That's very impressive.
Peter....you really made me
Peter....you really made me smile today. Almost 60 year ago, at a Teacher Training College in Brighton, England my 'Craft Major' included Bookbinding. ( As well as calligraphy, pottery, puppetry, fabric printing, and sculpture. Over the course of three years, one day a week. Hard to believe these days!!!)
I still have several books I bound, including both a trial thesis, bound in my my own hand-printed fabric, AND the real thing.

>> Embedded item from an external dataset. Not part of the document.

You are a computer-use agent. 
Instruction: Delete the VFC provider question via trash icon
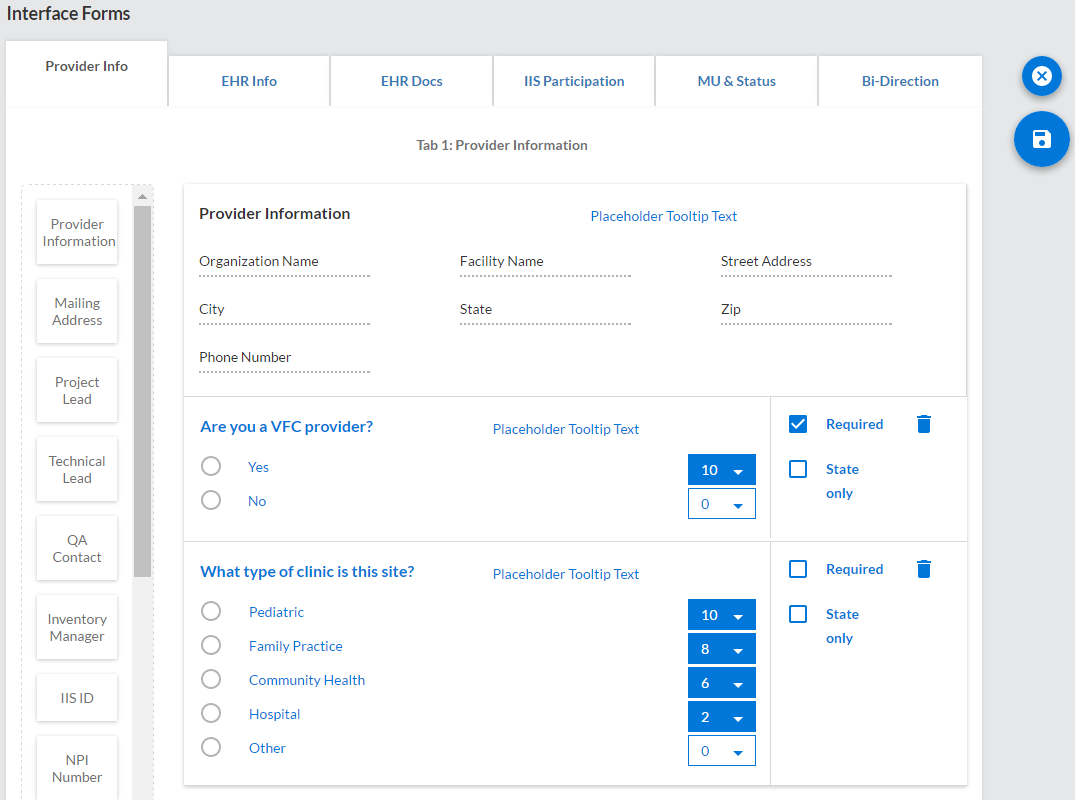tap(923, 425)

This thesis is 100 calligraphy and illustration - filled pages of beautiful green ingres paper, expounding the virtues of 'The Horse in Chinese Art'. It is bound in black and green leather, with leather inlays.
It's 15 ins x 15 ins, and weighs in at 6 lbs!
I look at that every now and then and - like you - I marvel that I was ever able to make such an incredible and beautiful thing! All that work...all that sewing of sections, and assembly, and gluing. Sigh.
You have made me want to start bookbinding again....where to start? Oh my.... LOL!
When we return to PEI for our month in August/Sept (Please oh please, ye gods, let it happen...) maybe I can come and take a refresher course with you? I love your books! How lovely to keep that wonderful tradition alive. Do you offer courses ? It would be SO popular...
Cheers, Peter....and thank you for prompting my trip down memory lane. I trip merrily (if perhaps a little awkwardly) into my eightieth year this week. Who ever thinks they might become so old....but we do.